Your objective
Write out the part of the material that opens with the line containing "You are a GUI" and closes with the line containing "Action: 96,9", including both of those lines, character for character. Leave the pictures out.

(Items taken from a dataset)
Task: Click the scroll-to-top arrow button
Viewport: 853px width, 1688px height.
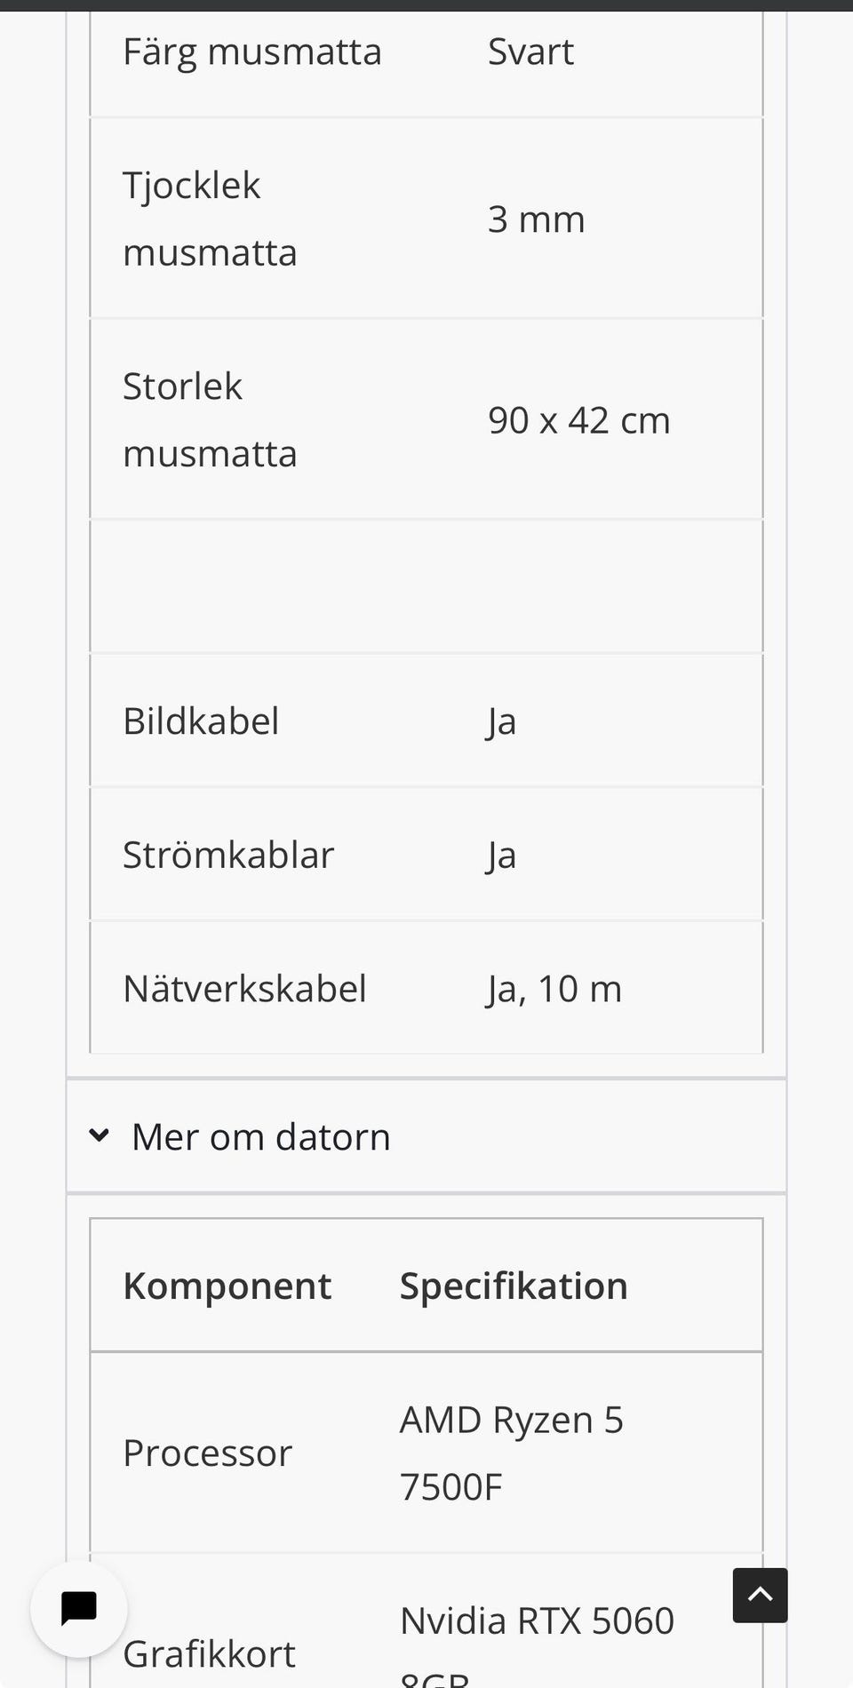Action: (x=760, y=1595)
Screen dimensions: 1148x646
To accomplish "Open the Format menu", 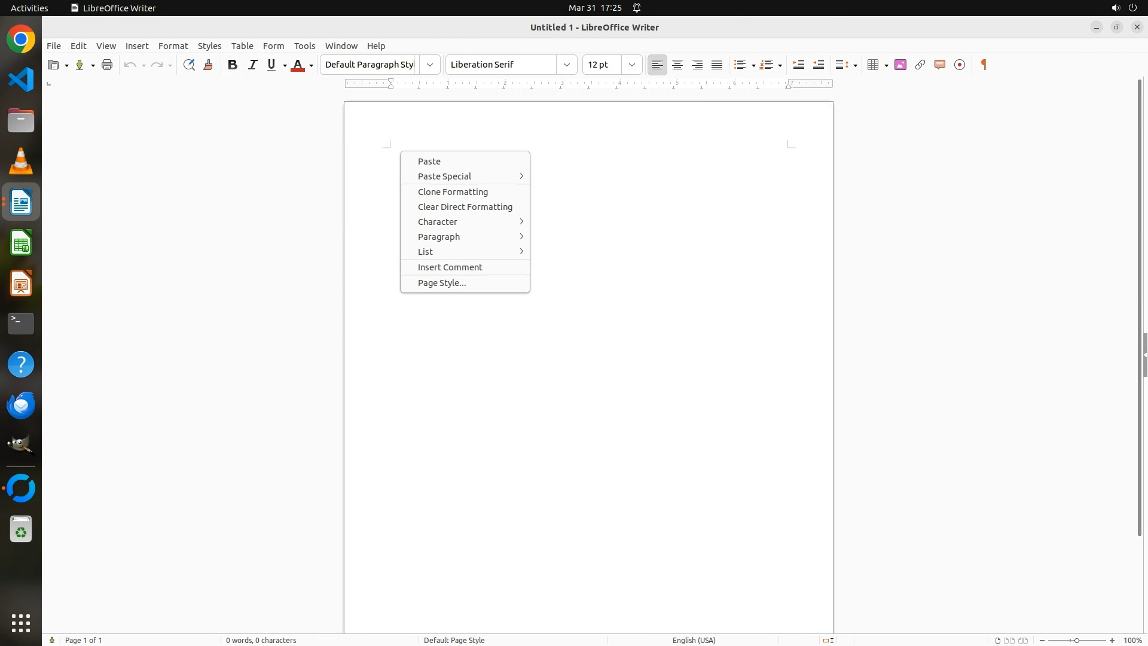I will pyautogui.click(x=173, y=46).
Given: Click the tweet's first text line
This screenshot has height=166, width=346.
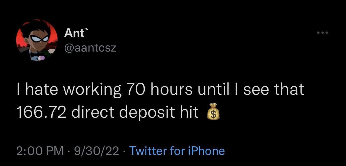Looking at the screenshot, I should pyautogui.click(x=160, y=90).
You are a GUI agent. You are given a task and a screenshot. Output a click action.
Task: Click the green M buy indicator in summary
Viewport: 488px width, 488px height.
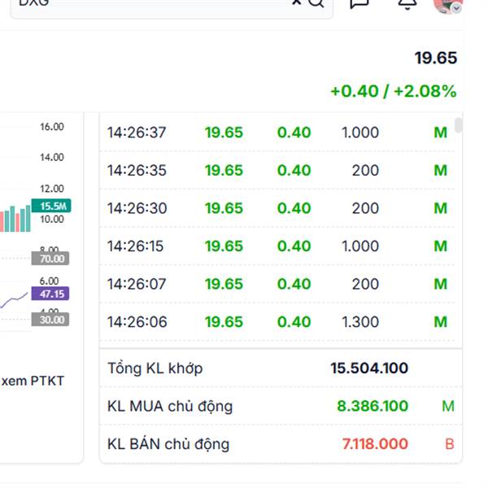pyautogui.click(x=448, y=406)
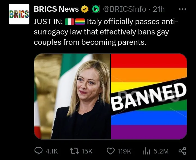
Task: Click the green affiliate badge icon
Action: 96,9
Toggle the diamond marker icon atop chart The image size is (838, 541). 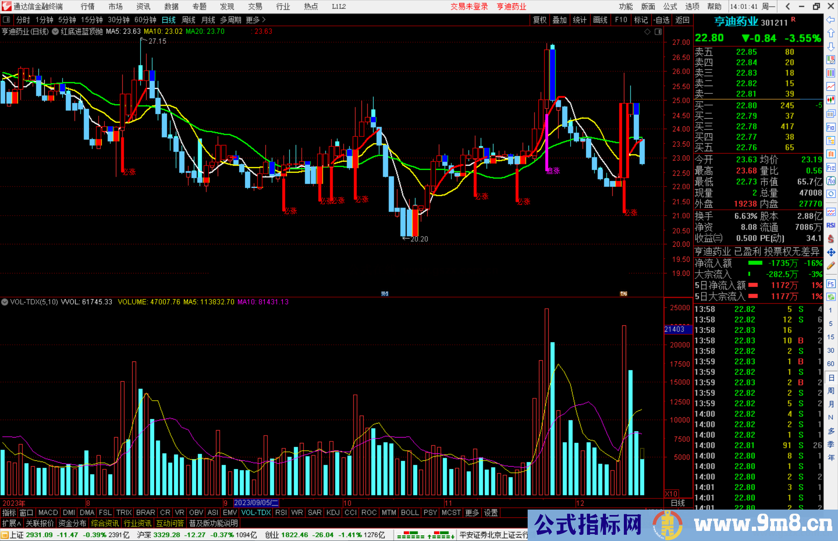[x=647, y=32]
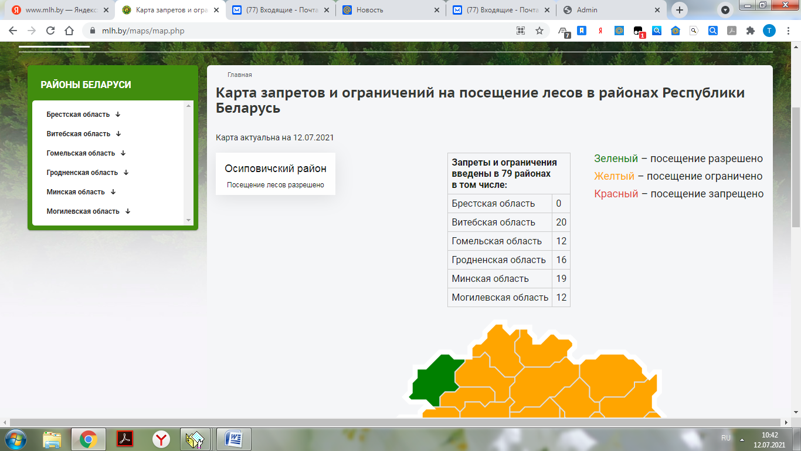Open Yandex Browser from the taskbar
801x451 pixels.
(161, 439)
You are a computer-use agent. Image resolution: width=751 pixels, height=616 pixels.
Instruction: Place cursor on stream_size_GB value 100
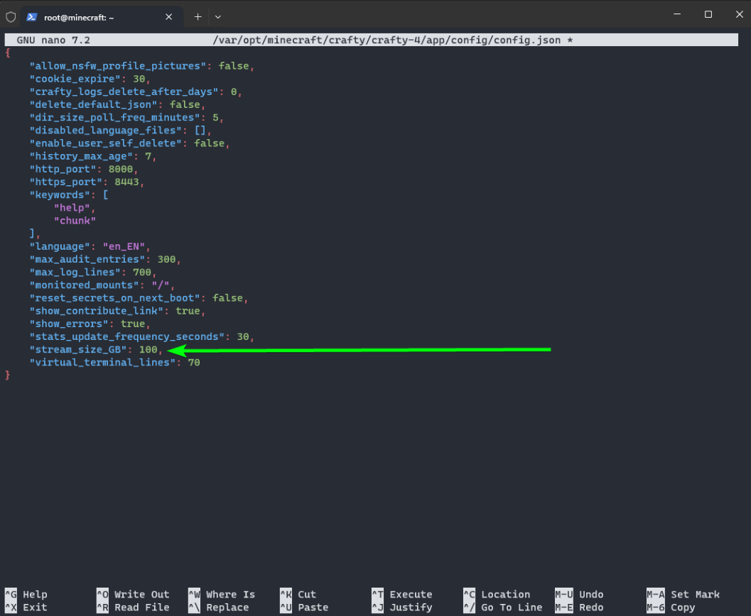click(x=148, y=350)
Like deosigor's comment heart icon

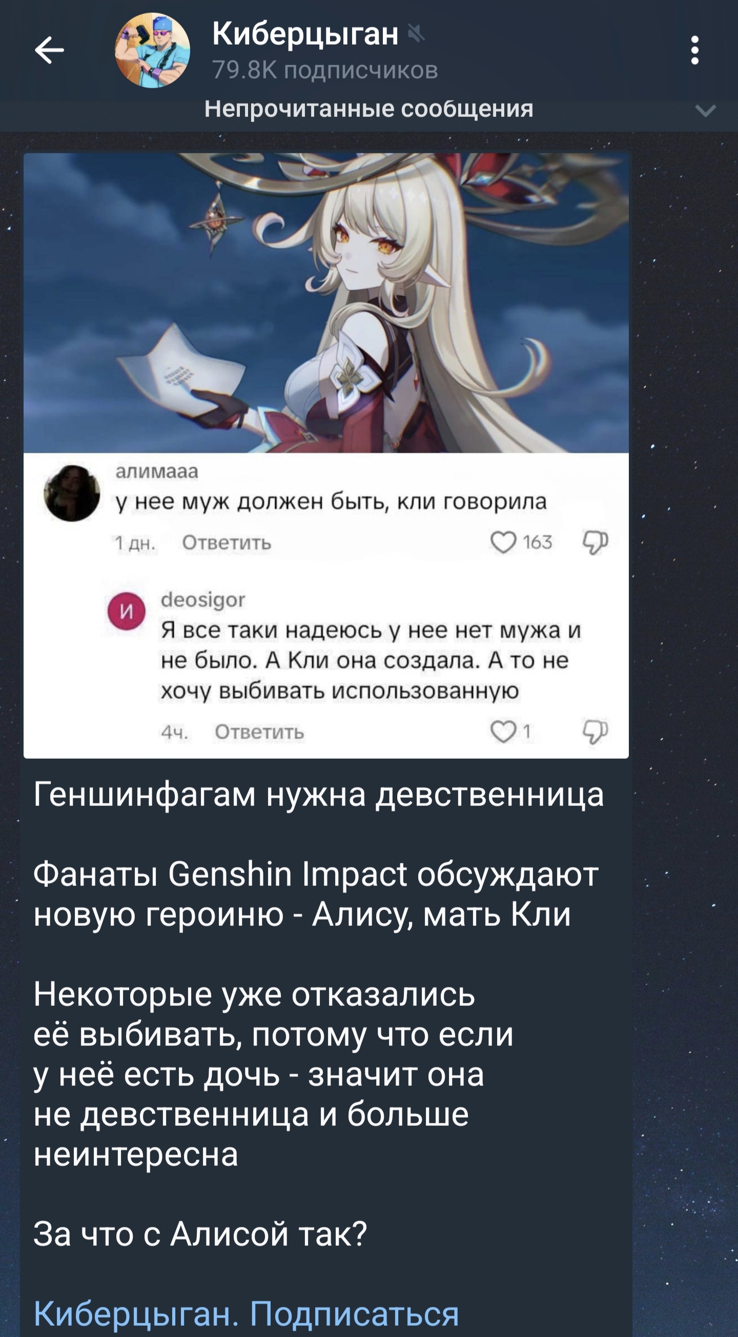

Written answer
You are a GUI agent. You are given a task and a screenshot. Output a click action.
Task: Click the green M buy indicator in summary
Viewport: 488px width, 488px height.
pyautogui.click(x=448, y=406)
Task: Click the green affiliate badge icon
Action: 96,9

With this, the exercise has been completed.